Eddie O'Sullivan may not have managed a Grand Slam, but he had a superb Six Nations record as Ireland coach between 2002 and 2007 which read: Played 30, won 22, lost eight.

That provided an excellent win ratio of 73.33pc, with 798 points scored against 599 conceded, incorporating 84 tries at nearly three a game.

Yet, those impressive statistics counted for nought when measured against Ireland's disastrous 2007 World Cup effort. O'Sullivan's record had earned him a contract extension prior to the tournament, but when he returned home he had lost the goodwill battle and was gone by the following spring.

And that is just Ireland. Look through the other nations and there are numerous examples of coaches getting the chop after failed World Cup campaigns with New Zealand's Graham Henry the notable exception last time out.

This Six Nations is a means to an end. A Grand Slam would be fantastic as a World Cup springboard -- as England proved in 2003 -- but it is not the be-all, end-all.

England, France, Scotland and Wales are all capable of doing a number on Ireland, but if Kidney loses one or two fixtures, it does not mean there should be a knee-jerk, hysterical response and calls for dramatic change.

PANIC

Of course, if Ireland were to lose those four matches or, God forbid, be done over by the Italians in Rome tomorrow, then there would be justifiable reason for panic, but the indications are that Kidney is about to oversee a decent Six Nations showing.

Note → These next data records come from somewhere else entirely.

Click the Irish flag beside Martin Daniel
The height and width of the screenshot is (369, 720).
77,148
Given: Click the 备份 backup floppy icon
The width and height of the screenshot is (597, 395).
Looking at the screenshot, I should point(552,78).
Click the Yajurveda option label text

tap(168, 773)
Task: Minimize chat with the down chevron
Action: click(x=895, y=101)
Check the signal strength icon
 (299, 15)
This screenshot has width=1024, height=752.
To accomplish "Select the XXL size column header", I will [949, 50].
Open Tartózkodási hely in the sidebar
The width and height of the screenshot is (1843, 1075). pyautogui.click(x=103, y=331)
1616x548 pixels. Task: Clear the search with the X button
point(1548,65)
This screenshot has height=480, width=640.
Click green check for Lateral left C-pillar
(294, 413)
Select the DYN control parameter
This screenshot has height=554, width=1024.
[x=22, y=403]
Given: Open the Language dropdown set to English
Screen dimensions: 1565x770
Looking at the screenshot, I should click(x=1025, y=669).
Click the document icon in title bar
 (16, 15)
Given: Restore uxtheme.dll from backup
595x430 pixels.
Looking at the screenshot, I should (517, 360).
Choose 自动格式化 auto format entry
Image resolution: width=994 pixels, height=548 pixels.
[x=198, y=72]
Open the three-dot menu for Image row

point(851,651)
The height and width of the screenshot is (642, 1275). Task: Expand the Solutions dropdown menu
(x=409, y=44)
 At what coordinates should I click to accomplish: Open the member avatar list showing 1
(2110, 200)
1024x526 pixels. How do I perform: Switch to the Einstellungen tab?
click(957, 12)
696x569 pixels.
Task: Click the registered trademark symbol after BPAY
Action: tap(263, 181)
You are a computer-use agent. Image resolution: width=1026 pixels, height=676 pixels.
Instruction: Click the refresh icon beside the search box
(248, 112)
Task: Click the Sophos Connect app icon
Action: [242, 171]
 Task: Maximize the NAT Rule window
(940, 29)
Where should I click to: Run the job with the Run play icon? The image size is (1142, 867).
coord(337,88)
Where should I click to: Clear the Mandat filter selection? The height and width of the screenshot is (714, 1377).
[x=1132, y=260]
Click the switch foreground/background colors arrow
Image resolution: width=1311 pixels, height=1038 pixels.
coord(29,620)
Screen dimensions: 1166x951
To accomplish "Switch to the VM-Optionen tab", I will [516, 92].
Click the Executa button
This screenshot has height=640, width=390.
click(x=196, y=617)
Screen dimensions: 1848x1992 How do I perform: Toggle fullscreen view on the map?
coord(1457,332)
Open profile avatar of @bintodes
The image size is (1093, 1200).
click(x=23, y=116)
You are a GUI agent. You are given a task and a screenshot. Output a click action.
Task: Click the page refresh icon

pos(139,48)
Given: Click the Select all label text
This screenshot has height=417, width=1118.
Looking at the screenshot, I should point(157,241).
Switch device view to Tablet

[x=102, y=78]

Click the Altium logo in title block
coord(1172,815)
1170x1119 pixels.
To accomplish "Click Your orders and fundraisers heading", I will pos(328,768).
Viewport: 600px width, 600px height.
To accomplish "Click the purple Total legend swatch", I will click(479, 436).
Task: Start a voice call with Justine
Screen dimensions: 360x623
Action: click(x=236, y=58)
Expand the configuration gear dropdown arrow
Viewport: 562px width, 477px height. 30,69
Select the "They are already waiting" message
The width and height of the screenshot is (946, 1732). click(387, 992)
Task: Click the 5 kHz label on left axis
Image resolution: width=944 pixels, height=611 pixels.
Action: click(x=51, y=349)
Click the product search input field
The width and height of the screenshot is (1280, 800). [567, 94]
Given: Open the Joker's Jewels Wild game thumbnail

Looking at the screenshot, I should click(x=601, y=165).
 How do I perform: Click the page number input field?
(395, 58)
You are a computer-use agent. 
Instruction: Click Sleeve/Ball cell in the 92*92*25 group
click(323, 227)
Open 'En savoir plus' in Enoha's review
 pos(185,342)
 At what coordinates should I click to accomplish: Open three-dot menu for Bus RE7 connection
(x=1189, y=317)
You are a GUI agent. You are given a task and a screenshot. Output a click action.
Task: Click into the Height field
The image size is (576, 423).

It may not include silverware, but that is not the issue. The imperative is to come out of this competition with reasons to be positive, namely a defined style of attacking play, a solid set-piece and a squad with enough proven depth to instil confidence heading into the summer warm-up games and then on to New Zealand.

The mantra from all the Six Nations camps is that the World Cup is not overshadowing this tournament, but the reality is that New Zealand 2011 overshadows everything else. Rugby now operates in four-year cycles and what comes in between, no matter how compelling, is all geared towards the main event.

Ireland and Kidney will have their good and not so good moments in this Six Nations, but, whatever unfolds, the grand prize remains the same. New Zealand 2011 is where they must stand and deliver.